Die Alternative zur SAP-Software holten sich die Brandenburger bei der Informationstechnik für Systeme GmbH (Ifs) in Frankfurt am Main. Die 1969 gegründete Tochter der Main-Kraftwerke AG und der RWE Energie AG, Essen, setzte im letzten Jahr etwa 70 Millionen Mark um. "Europaweit", sagt Claus Hajek, Marketing-Chef des 320köpfigen Unternehmens, "werden mit unserem Energie- und Anwendungssystem EAS etwa 25 Millionen Zähler abgerechnet".

Für den deutschsprachigen Raum habe sich das "Integrierte Rechnungs- und Planungssystem" (IRP) bewährt. Das von den Frankfurtern entwickelte Produkt komme mit weniger Ressourcen aus als der Programmriese R/3, heißt es stolz. Im Zentrum der Lösung - zwischen dem Betriebssystem und der eigentlichen Anwendung - "haben wir ein Basissystem integriert".

Es sei für die gesamte Kommunikation zuständigt, biete Mehrsprachigkeit, verwalte die Daten und steuere die verwendeten Peripheriegeräte. Dabei sei es egal, so der Rheinländer weiter, welche Plattform der Kunde auf den Clients und Servern favorisiere.

Kostenersparnis von rund 40 000 Mark

Ob Windows, OS/2 oder SNIs Unix-Derivat Sinix, angepaßt werde nur über die Schnittstelle im Basissystem. Die Anwendung selbst bleibe unberührt. Das erspare dem Nutzer zeitaufwendige Voreinstellungen er könne sich sofort auf seine eigentliche Arbeit konzentrieren. Etwa 4 GB belege das integrierte Paket auf dem Host.

Das Angebot vom Main hat das Brandenburger Servicehaus überzeugt. Schon aus Kostengründen: Etwa 40000 Mark im Monat betrage die Einsparung, rechnet Rhenius vor. Zur Zeit installiere man beide Abrechnungssysteme des Frankfurter Softwareunternehmens. Einschließlich Schulung der Mitarbeiter erfordere die Anwendung vergleichsweise wenig Manpower. Mit dem künftigen ISDN-Netz sollen "unsere Kunden und Standorte auch über Wide-Area-Netzwerke miteinander verbunden sein".
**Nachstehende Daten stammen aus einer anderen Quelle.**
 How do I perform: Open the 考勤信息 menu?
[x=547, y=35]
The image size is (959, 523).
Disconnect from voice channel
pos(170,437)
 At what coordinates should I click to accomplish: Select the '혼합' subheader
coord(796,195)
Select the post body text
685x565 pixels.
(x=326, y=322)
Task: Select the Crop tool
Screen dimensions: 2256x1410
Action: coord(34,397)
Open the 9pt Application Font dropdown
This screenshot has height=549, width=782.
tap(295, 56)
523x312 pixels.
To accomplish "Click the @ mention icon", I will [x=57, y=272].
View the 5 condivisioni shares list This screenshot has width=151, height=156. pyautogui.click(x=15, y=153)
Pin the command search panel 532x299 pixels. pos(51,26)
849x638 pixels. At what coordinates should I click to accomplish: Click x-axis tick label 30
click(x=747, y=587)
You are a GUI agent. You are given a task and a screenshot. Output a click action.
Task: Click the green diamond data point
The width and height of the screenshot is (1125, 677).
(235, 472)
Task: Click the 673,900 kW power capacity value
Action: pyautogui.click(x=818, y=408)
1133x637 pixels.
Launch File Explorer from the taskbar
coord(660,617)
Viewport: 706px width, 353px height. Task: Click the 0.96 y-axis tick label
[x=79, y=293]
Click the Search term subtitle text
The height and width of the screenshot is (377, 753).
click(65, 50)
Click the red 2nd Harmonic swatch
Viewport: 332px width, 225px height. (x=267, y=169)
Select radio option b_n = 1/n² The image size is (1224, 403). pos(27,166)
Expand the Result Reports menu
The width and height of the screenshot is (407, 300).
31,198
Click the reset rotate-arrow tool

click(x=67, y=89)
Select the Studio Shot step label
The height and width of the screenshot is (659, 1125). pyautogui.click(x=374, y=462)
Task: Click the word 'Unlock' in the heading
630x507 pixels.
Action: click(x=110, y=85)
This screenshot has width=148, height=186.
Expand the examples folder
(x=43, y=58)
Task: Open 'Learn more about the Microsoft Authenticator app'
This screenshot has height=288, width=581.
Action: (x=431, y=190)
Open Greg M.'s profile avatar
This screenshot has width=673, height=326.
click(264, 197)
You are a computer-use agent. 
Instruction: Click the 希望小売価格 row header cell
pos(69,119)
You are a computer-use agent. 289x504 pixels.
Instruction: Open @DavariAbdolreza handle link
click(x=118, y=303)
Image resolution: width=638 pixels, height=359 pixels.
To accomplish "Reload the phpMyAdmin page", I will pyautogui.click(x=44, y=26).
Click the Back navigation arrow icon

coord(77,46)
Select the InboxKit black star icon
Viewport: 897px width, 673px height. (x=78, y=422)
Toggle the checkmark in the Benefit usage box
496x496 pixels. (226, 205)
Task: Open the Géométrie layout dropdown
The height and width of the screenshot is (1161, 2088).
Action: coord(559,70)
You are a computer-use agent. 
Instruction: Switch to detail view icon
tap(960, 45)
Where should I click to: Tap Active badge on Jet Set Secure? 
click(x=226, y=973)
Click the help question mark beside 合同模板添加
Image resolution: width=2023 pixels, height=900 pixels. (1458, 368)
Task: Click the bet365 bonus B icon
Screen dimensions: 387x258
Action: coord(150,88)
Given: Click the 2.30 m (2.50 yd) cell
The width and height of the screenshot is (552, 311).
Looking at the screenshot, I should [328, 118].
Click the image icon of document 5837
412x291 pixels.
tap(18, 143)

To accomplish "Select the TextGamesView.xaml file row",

Bis ins nächste Jahr will das Havelländer Unternehmen weitere 300000 Mark in sein Informations- und -Kommunikationsnetz investieren. Außerdem denkt man dort darüber nach, in die Software-Entwicklung einzusteigen - ob im Alleingang oder mit Hilfe Dritter, ist noch nicht entschieden.